# Bad taste in my first kit wine.



## ictalurus (Oct 30, 2011)

I just made my first kit wine. It was a riesling by wine expert reserve ( in the green box). Everything went well and the wine cleared nicely. The problom is the wine has a nasty chemical taste. I'm not sure if it taste like alcohol or what but it is not good. Any ideas what went wrong or is this something that will go away with age? Thanks for the help.


----------



## rob (Oct 30, 2011)

I have made that same kit. Riesling takes along time to come around, it took mine almost 2 years.


----------



## Tom (Oct 31, 2011)

Is it bottled?
Where in the fermentation is it?


----------



## ibglowin (Oct 31, 2011)

Wow,

That was not my experience with the Cellar Craft Showcase Riesling. That stuff was ready to drink at 3 months. Awesome at 6 months. Without a doubt the fastest drinking kit I have ever made.

To the OP did you add the sorbate? If the kit had some type of F-pack you have to but I have seen sorbate turn a wine into liquid bubble gum. It took a full year after the addition to go away but eventually it did.



rob said:


> I have made that same kit. Riesling takes along time to come around, it took mine almost 2 years.


----------



## robie (Oct 31, 2011)

You are likely tasting a combination of the greenness of a new wine. That taste is very tart and will go away over time. Also, I believe all kits have somewhat of a special taste (chemical taste) associated with them.

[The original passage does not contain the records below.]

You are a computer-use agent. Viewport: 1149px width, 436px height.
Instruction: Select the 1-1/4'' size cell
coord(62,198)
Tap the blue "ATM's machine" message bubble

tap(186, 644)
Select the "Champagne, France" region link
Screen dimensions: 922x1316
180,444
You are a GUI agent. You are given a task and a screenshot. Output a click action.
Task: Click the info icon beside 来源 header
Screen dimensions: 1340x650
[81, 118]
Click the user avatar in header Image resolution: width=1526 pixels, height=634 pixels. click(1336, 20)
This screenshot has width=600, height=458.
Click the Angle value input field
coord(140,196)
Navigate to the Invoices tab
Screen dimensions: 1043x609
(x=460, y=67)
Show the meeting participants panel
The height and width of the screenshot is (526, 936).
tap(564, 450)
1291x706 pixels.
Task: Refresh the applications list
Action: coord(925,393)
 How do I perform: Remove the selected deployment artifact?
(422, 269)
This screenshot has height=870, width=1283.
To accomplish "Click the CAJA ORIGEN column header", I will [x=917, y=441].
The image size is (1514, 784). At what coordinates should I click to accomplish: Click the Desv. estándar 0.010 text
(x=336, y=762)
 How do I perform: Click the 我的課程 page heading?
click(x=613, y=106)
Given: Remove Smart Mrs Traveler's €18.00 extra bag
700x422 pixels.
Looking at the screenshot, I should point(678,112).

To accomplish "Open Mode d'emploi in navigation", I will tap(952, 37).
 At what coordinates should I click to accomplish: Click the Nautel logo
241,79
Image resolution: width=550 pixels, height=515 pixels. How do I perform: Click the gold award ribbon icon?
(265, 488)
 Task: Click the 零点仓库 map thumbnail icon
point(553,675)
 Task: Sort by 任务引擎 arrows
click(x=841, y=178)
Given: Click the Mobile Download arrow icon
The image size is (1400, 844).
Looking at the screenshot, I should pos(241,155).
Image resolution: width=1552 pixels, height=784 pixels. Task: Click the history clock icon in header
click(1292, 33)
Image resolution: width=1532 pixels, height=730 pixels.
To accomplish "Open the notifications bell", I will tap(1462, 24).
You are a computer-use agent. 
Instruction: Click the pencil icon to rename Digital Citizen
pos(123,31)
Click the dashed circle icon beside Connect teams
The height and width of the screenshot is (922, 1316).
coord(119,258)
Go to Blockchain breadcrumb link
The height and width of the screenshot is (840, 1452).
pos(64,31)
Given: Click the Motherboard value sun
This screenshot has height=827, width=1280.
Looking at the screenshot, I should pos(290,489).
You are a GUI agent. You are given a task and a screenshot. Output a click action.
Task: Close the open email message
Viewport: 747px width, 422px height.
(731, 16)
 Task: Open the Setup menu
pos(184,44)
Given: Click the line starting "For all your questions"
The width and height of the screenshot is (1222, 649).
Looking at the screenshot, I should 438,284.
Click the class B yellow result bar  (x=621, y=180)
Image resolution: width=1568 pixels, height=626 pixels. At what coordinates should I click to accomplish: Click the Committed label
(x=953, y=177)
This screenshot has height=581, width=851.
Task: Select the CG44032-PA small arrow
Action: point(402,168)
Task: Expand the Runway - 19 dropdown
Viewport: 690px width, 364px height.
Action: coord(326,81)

This too will pass.

Like Mike said, I can't imagine having to wait very long for a Riesling to come around, but then again, I have never made that kit.

Just give it some time. It will come around and taste much better. Also make sure it is properly degassed.


----------



## ictalurus (Oct 31, 2011)

It is bottled. Sounds like I just need to wait and hope it improves with age. I started my second kit yesterday but a different brand. Will see how it compairs. Thanks for the help.


----------



## ictalurus (Oct 31, 2011)

ibglowin said:


> Wow,
> 
> That was not my experience with the Cellar Craft Showcase Riesling. That stuff was ready to drink at 3 months. Awesome at 6 months. Without a doubt the fastest drinking kit I have ever made.
> 
> To the OP did you add the sorbate? If the kit had some type of F-pack you have to but I have seen sorbate turn a wine into liquid bubble gum. It took a full year after the addition to go away but eventually it did.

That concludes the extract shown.